**Set of tasks**
**1)** According to the book review, how many repositories did Sowerby visit during his research?
**2)** Retype the book review word for word, from "In recent years, Sowerby" down to "a first book.".

**Page extract**
○ ○ ○

In recent years, Sowerby has published an important series of articles dealing with England’s efforts to advance toleration during the later seventeenth century. In Making Toleration, he has now produced a full-scale study focused upon the attempts of James II and VII (1685–1688) to promote this cause and the disastrous consequences for Britain’s Stuart monarchy. His monograph rests upon an exceptional knowledge of the sources and, in particular, an exemplary investigation of local archives: He visited no fewer than 136 repositories in the course of his research. Hence, the book has a welcome local dimension that some recent scholarship on later Stuart England has lacked, supplementing the conventional dominance of London. Clear, attractive writing and a notably effective chapter structure combine to make this a model monograph, particularly for a first book.

By April 1687, King James’ attempt to promote toleration for English Roman Catholics through co-operation with Anglicans had clearly failed. Therefore, he decided to extend the proposed toleration to Protestant nonconformists (“dissenters”) and even to Quakers and Baptists. Sowerby demonstrates how this strategy was his main preoccupation during the remaining months of his reign, adding many new touches to the established account. He demonstrates how the king, with more than a nod to the emerging “public sphere,” sponsored and assisted a group of advocates for religious freedom. His study explores how James’ desire to elect a compliant parliament in the election of 1688—which never took place—led to a large-scale campaign to drive out recalcitrant officeholders from England’s parliamentary boroughs, which controlled urban elections to the House of Commons. Thus did he manage to have 2,342 individuals evicted, affecting around 41 percent of seats.

In Sowerby’s book, James’ determination to champion the cause of toleration, and his support for the “repealers” (those who wished to remove most of the restrictions upon non-Anglicans) during the critical final phase of his reign, emerge as never before. One strength of his crisp narrative is its confirmation of the absolute centrality of religion, and the complex issues that it posed, in the Revolution of 1688. [End Page 538]

Behind this detailed account is a clear purpose—to advance recent efforts to rehabilitate the last Stuart king. Sowerby makes a good case for the genuineness of James’ wish to promote religious toleration, much in the spirit of the early Enlightenment. However, he does not fully face the question of why James came to consider Protestants worthy of religious freedom only after his failure to free Catholics from restrictions on worship and participation in public life. Many other scholars interpret James’ inclusion of the Protestants at this point as more of a tactical move than a principled one.

○ ○ ○

**Data shown**

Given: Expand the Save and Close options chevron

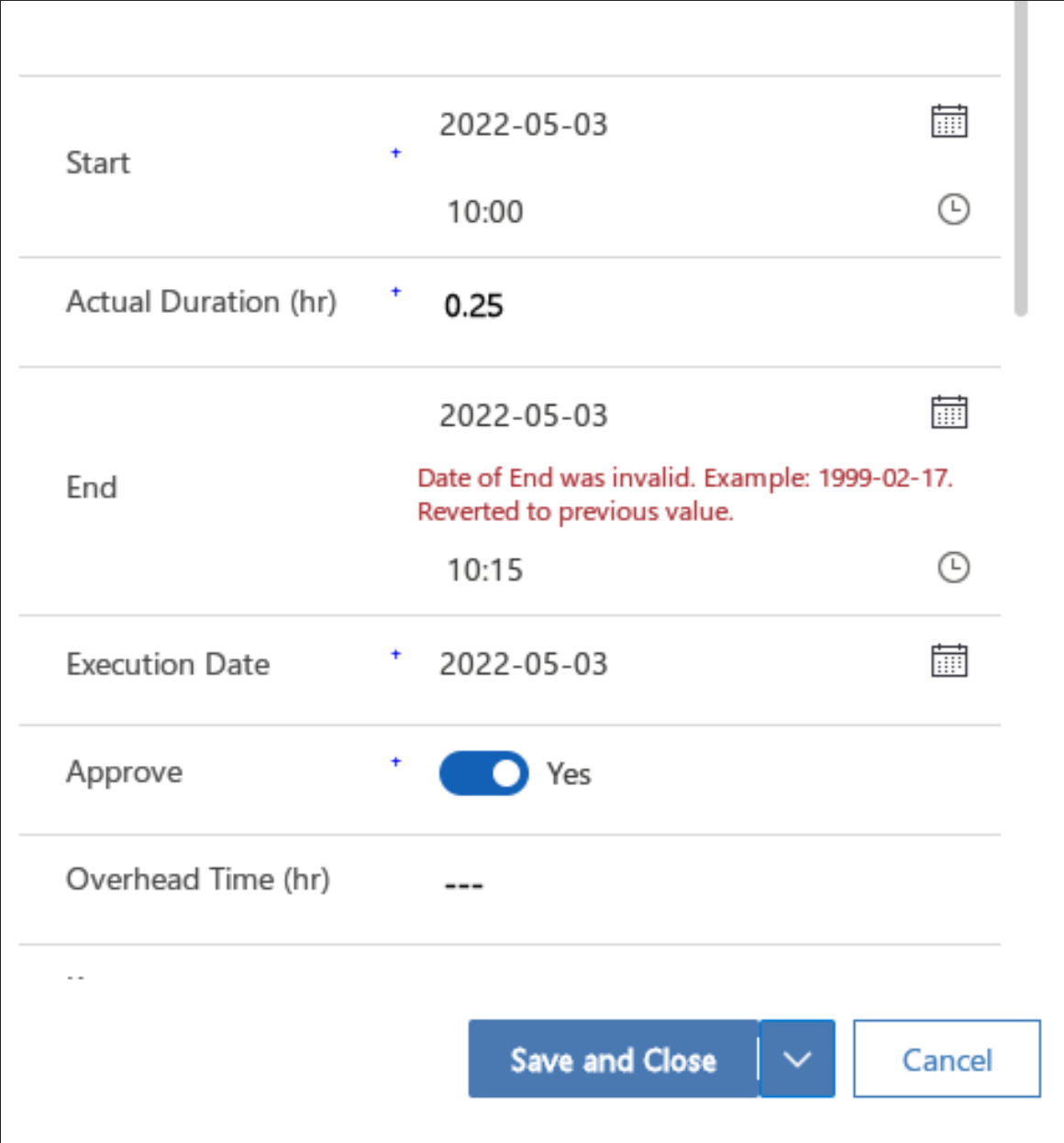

○ ○ ○

**Answers**
**1)** 136

**2)**
In recent years, Sowerby has published an important series of articles dealing with England’s efforts to advance toleration during the later seventeenth century. In Making Toleration, he has now produced a full-scale study focused upon the attempts of James II and VII (1685–1688) to promote this cause and the disastrous consequences for Britain’s Stuart monarchy. His monograph rests upon an exceptional knowledge of the sources and, in particular, an exemplary investigation of local archives: He visited no fewer than 136 repositories in the course of his research. Hence, the book has a welcome local dimension that some recent scholarship on later Stuart England has lacked, supplementing the conventional dominance of London. Clear, attractive writing and a notably effective chapter structure combine to make this a model monograph, particularly for a first book.